Ella, incapaz de ayudarme, cedió su sitio a unos hombres evidentes y herméticos, que yo ignoraba de dónde habían salido. No parecían ni musulmanes, ni judíos, ni cristianos. No eran ni jóvenes, ni viejos. Miraban el mundo con ojos transparentes que en nada se posaban, y sonreían siempre. Daban la impresión de conocer el secreto de enigmas que nosotros ni siquiera nos habíamos planteado, o mejor, de estar de vuelta de todos los enigmas, como si la solución fuese no planteárselos más una vez conocidos. En los días que me frecuentaron no logré adivinar qué querían de mí. Quizá no querían nada, y es eso lo que los volvía misteriosos.
Me trataban con el mismo respeto fraternal con que trataban a “Hernán”, mi perro, o a los árboles.
—Somos criaturas —respondían a todo lo que yo les preguntaba—.
Estamos aquí para ayudarte; para ayudarnos mientras te ayudamos.
Y seguían sonriendo. Vivían, por lo visto, en una ermita —o en varias, no lo sé— por las vertientes de Sierra Solera. Habían bajado a la llamada de alguien. O quizá nadie les dijo que viniesen.
Moraima no había sido. Y ellos no parecían haberse enterado de que yo era el sultán. Sus cuerpos eran como algo que su alma hubiere olvidado hacía ya tiempo, pero eran también alma: no sé cómo decirlo.
No hablaban; se quedaban mirando al frente y sonriendo —el tiempo no contaba—, y crecía en torno suyo como una diáfana campana de imperturbabilidad, que a su vez los aislaba y los aproximaba.

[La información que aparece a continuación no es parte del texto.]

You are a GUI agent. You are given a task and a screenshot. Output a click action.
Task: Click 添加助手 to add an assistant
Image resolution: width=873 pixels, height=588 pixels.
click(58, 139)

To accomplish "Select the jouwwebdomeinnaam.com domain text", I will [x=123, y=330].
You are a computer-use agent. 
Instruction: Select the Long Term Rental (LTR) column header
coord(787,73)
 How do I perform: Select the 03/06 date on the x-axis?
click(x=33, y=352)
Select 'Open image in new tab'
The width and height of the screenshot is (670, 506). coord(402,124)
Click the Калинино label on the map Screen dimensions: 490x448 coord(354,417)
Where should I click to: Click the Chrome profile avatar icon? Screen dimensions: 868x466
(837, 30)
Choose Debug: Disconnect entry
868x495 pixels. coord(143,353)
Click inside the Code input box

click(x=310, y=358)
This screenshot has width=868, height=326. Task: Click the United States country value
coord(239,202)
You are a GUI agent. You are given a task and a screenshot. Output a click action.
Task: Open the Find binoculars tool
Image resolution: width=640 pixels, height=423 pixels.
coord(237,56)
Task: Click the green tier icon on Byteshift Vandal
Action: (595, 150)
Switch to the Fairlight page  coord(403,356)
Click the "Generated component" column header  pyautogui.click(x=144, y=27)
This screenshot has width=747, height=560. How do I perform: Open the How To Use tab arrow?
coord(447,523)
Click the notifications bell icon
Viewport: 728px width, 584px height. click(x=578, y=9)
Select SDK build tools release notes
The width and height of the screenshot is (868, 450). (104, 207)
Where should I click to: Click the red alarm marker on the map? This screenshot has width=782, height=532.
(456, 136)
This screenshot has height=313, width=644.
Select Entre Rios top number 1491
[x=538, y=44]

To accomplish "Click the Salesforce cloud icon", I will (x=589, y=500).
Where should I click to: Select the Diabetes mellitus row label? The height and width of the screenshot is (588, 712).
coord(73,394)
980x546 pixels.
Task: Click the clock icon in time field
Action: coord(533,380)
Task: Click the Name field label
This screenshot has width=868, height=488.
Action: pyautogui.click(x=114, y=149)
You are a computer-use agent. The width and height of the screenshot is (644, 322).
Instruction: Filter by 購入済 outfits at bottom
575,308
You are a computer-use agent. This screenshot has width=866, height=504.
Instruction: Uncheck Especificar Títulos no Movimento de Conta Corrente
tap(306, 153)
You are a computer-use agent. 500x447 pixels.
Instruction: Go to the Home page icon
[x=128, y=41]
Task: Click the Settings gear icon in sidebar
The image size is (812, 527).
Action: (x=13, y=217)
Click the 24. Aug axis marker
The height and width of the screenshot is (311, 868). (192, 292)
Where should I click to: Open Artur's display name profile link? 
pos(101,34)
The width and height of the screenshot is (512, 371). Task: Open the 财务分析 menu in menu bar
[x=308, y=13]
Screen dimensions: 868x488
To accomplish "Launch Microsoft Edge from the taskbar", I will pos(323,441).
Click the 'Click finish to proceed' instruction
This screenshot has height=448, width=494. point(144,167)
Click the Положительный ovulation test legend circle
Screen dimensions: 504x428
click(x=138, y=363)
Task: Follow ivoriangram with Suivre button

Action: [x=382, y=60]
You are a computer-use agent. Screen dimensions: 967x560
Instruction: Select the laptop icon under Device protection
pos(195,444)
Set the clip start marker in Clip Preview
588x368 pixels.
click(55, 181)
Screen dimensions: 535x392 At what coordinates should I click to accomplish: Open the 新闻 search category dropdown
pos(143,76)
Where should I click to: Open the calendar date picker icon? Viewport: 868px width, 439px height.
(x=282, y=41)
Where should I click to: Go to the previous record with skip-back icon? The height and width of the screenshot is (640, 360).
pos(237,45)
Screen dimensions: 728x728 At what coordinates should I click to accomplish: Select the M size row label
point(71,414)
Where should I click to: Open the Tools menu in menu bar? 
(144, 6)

Un mediodía, a la sombra de un árbol, bordoneaba una mosca; su vuelo sonoro me distraía de la sonrisa de los hombres aquellos. Y, de pronto, vi cómo la mosca se posaba en el aire. No, no en el aire, sino en el limpio cristal de la campana de que hablo. Y allí permaneció, con sus patas apoyadas a un palmo de cualquier superficie, tranquila y satisfecha al sol de mayo.